In a quite recent case, the Supreme Court had occasion to reassert the rule. See Guzman v. Pichirilo, 1962, 369 U.S. 698, 702, 82 S.Ct. 1095, 1098, 8 L.Ed.2d 205:


"* * * The determination of the factual content of ambiguous testimony is for the trial court, and such determination can be set aside on review only if `clearly erroneous.' United States v. National Association of Real Estate Boards, 339 U.S. 485, 495-496 [70 S.Ct. 711, 94 L. Ed. 1007] (1950).


"The `clearly erroneous' rule of civil actions is applicable to suits in admiralty in general, McAllister v. United States, 348 U.S. 19, 20 [75 S.Ct. 6, 99 L.Ed. 20] (1954); see Roper v. United States, 368 U.S. 20, 23 [82 S.Ct. 5, 7 L.Ed.2d 1] (1961), and to the existence of the operative facts of a demise charter party in particular, Gardner v. The Calvert, 253 F.2d 395, 399 (C.A. 3d Cir.1958). Under this rule an appellate court cannot upset a trial court's factual findings unless it `is left with the definite and firm conviction that a mistake has been committed.' United States v. United States Gypsum Co., 333 U.S. 364, 395 [68 S.Ct. 525, 92 L.Ed. 746] (1948)."


First the trial court was presented with a disputed fact question on the matter of posting.

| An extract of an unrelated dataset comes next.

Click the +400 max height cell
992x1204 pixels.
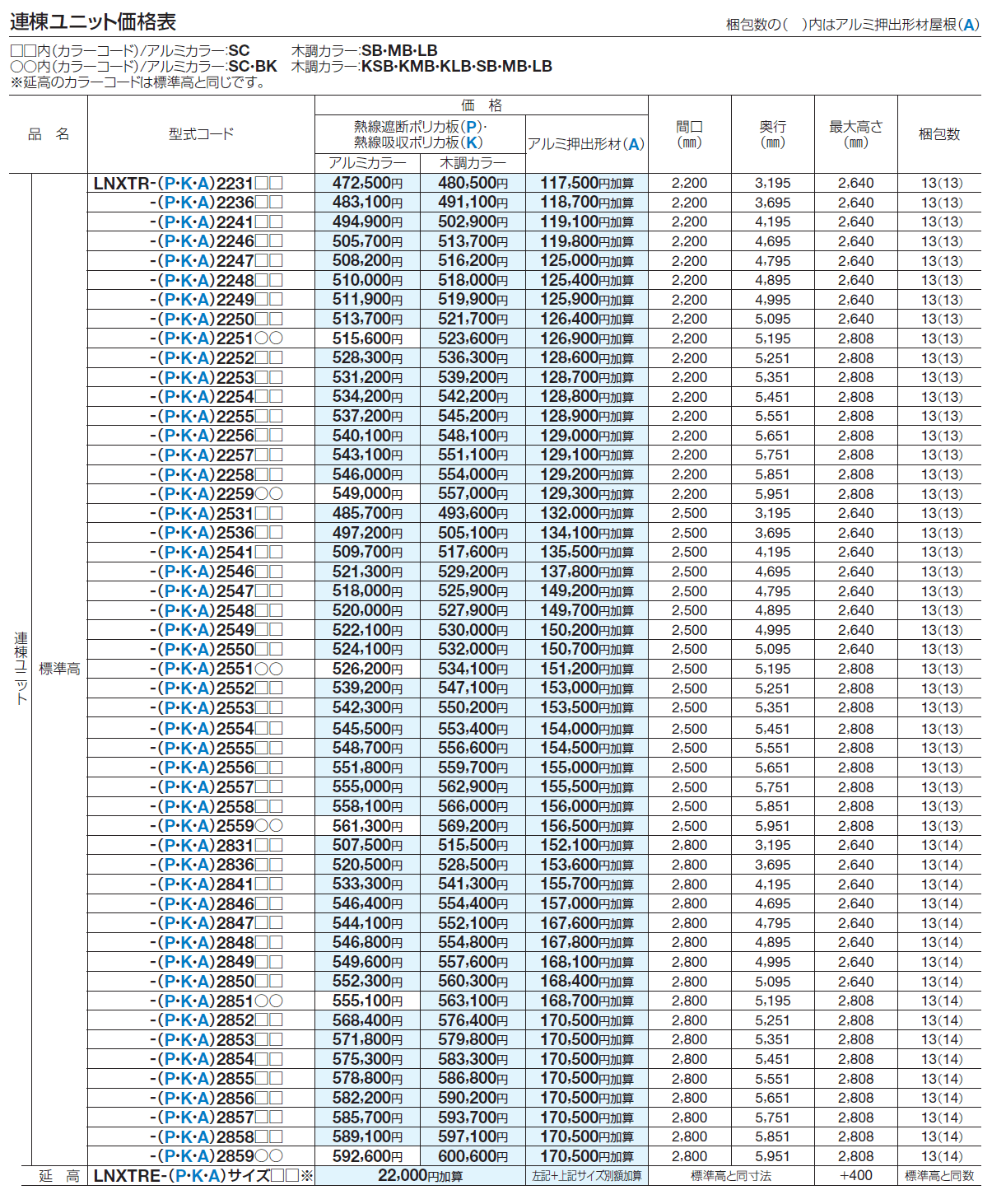tap(855, 1176)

Respondent's testimony, through the captain of the vessel, was that he received a copy of the bareboat charter, typed two notices thereof and filed the charter in his cabin. Libelant's testimony through several witnesses was to the effect that the witnesses had looked for notices on board the vessel and had found none. The matter of notice being much in dispute and the trial court's conclusion that no notice was posted being based upon substantial testimony, it may not be set aside here. It is clear, however, that the absence of posting alone is not sufficient justification for the conclusion that there was no charter or mortgage. See Lindbar, Incorporated v. St. Louis Fuel & Supply Co., 6 Cir., 1960, 276 F.2d 882, 885:


"* * * The fact that no charter was displayed in the pilot house would not justify the conclusion that there was none, nor would it satisfy the duty to inquire."

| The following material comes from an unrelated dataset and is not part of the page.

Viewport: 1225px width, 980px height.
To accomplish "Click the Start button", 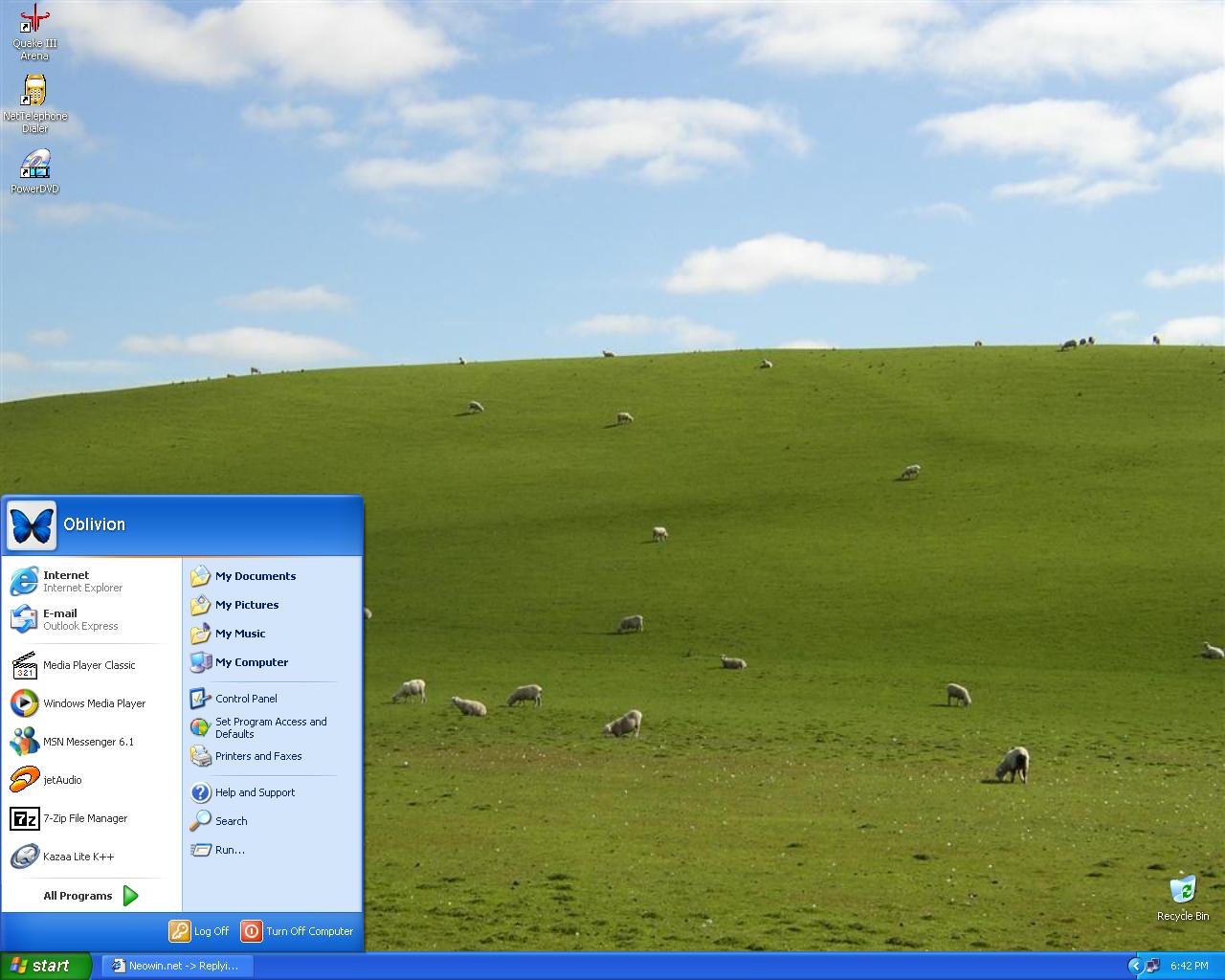I will click(x=45, y=966).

In addition, however, to the fact that the trial court found no posting, it supported its conclusion and judgment in favor of libelant by stating:


"The evidence of the case at bar shows that libelant had dealings with the Omnium group1 concerning the Omnium Freighter prior to the event that gave rise to this suit. Libelant on that occasion checked the ownership of the vessel. When the vessel returned to libelant's shipyard, negotiations were conducted by the same parties that had previously dealt with libelant. Omnium still controlled the vessel, its officers and crew. The name had not changed. All bills had been promptly paid by Omnium."

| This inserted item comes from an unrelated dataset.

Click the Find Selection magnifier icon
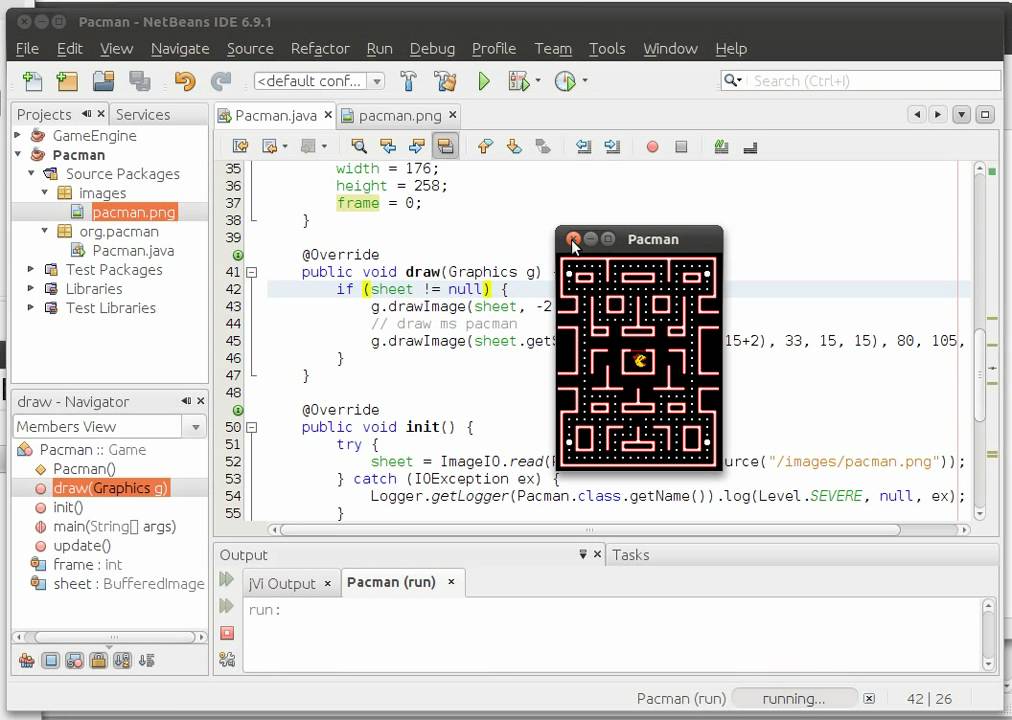The image size is (1012, 720). click(x=359, y=146)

After seeing no notices posted, the libelant was apparently content to rely on the fact that two and a half years prior thereto it had learned that Mol Shipping and Trading Company was the owner. It indulged in the presumption that because Mol officers were in charge in March 1963 and the name of the vessel had not been changed, that ownership likewise remained the same. Mr. Farr, vice president and general manager of the libelant who testified he inspected the vessel for notices said that:


"Q. And based on that prior knowledge [the knowledge that two and a half years prior thereto Mol owned the vessel], you assumed that Omnium1 was the owner in 1963, is that correct?


"A. That is correct."


The only positive action taken by the libelant, according to the record, was to look on board the vessel for notice and upon finding none, to assume that ownership had not changed since 1960. Such inquiry cannot possibly constitute that "reasonable diligence" referred to by the statute. The Maritime Lien Law makes it the duty of the libelant to actively and positively inquire and charges it with the knowledge such inquiry would have disclosed. See John Baizley Ironworks v. United States, E.D.Pa., 1925, 6 F.2d 25, 26; Morse Dry Dock & Repair Co. v. United States, 2 Cir., 1924, 1 F.2d 233, 238, 239; Pascagoula Dock Station v. Merchants & Marine Bank, 5 Cir., 1959, 271 F.2d 53, 55; United States v. Daniels Towing & Drydock, 5 Cir., 1954, 214 F.2d 501.


In Lindbar, supra, 276 F.2d at page 886, the court stated:


"There were a number of avenues of inquiry or of investigation open to the libelant, none of which was pursued prior to the extension of credit. Some of these sources of information were explored after the libelant realized that its account was in default. If it had made as careful an investigation in the first instance as it did later, it would have learned the true facts."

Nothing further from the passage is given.